▶ Material for this exercise

_ _ _

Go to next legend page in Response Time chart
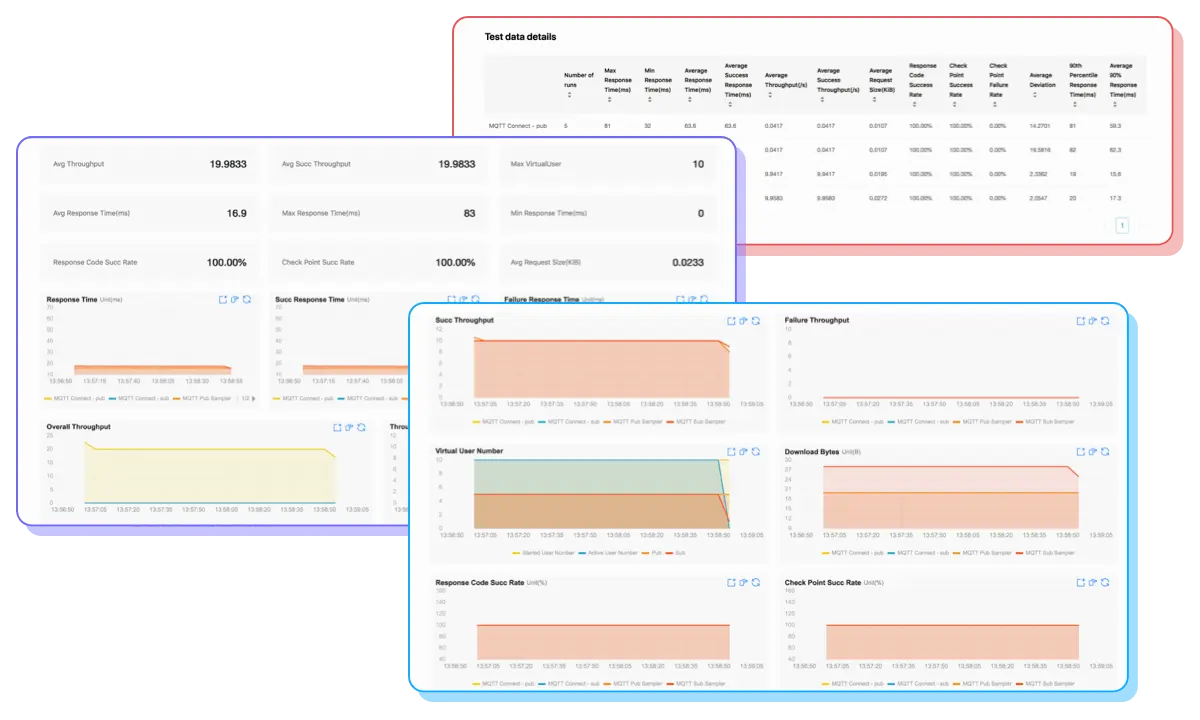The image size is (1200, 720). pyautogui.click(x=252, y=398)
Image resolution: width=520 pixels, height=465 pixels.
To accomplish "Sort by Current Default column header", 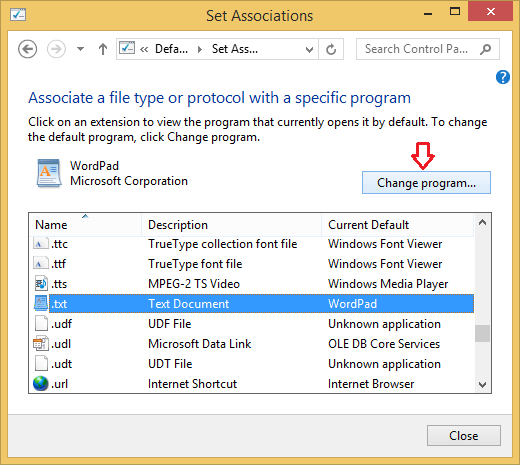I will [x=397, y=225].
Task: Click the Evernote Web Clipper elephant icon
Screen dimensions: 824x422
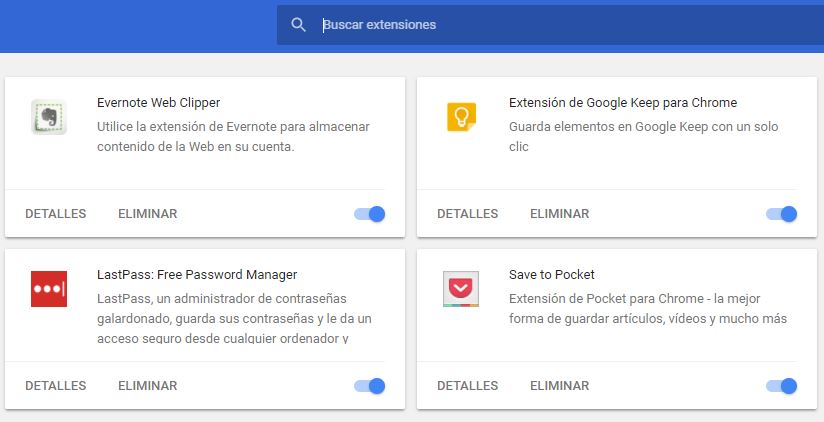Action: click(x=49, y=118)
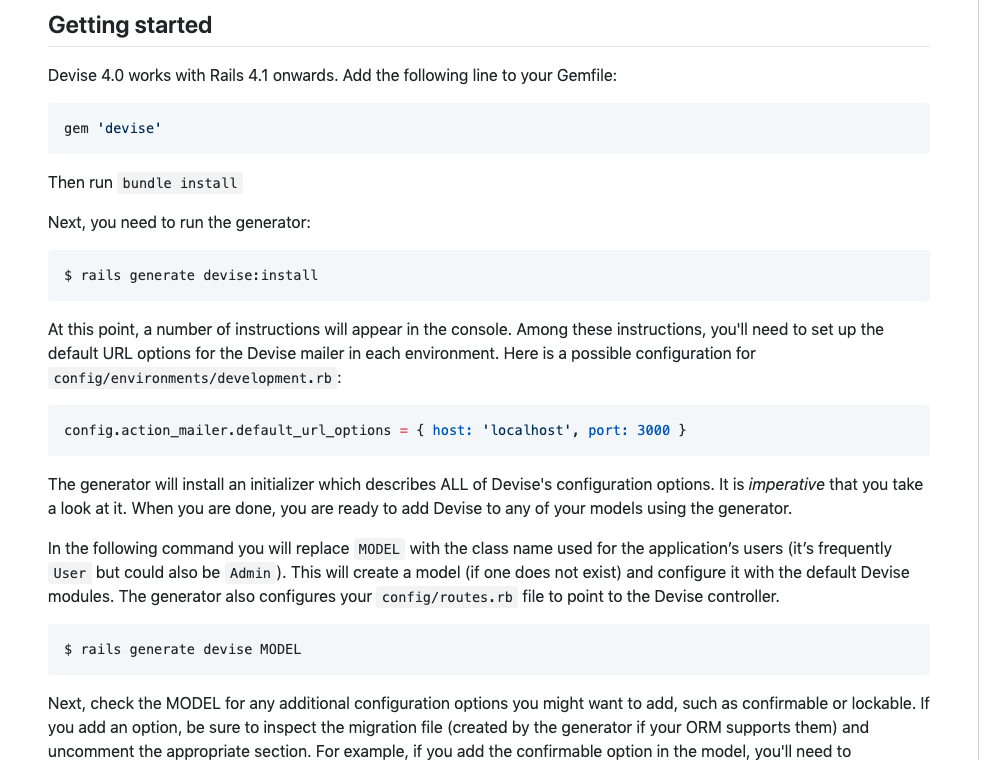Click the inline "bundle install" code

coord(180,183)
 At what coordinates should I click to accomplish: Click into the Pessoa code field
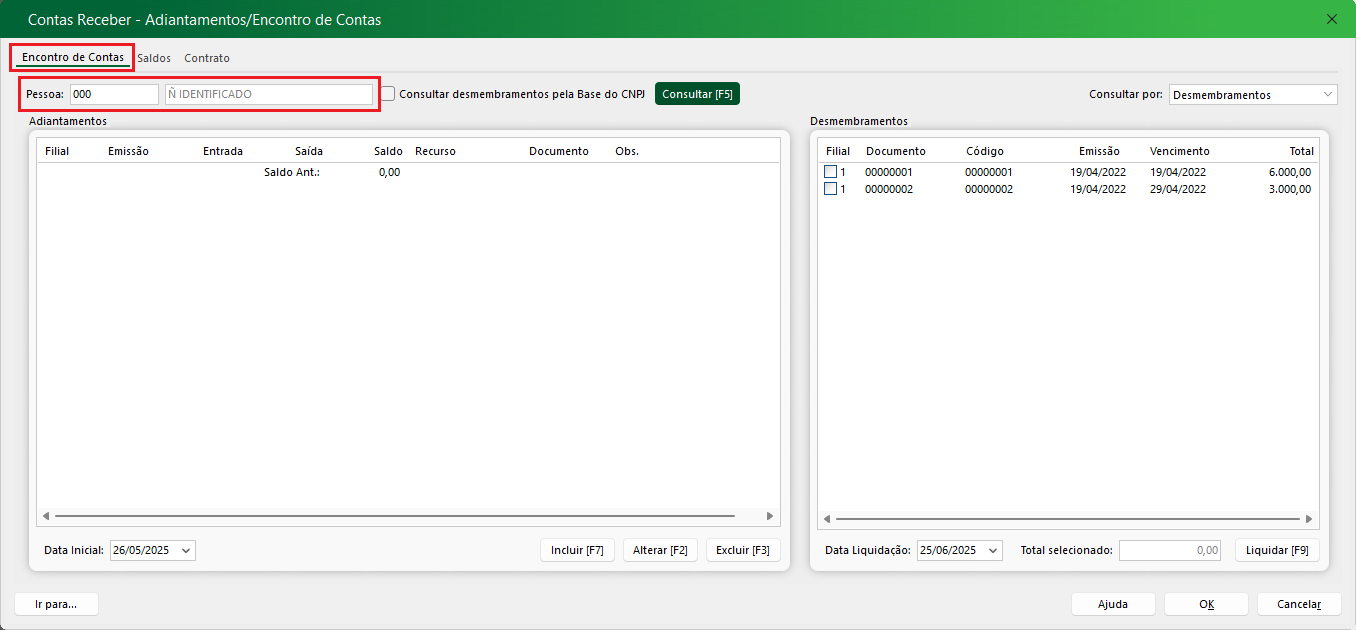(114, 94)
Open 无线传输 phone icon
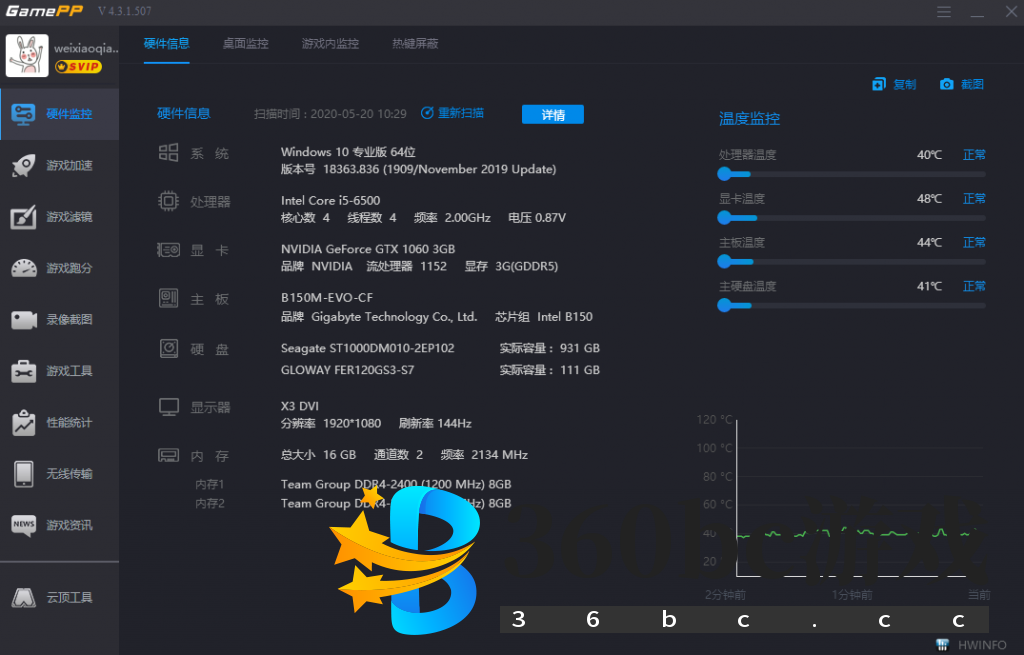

_ _ _

▶ What you need to do
Leaving the pictures aside, transcribe only the lines from the one containing "At what coordinates" to the final line of the listing above, inclusive, exactly as they appear.

▶ Your solution
 At what coordinates should I click to accomplish: Click into the Pessoa code field
(114, 94)
Open 无线传输 phone icon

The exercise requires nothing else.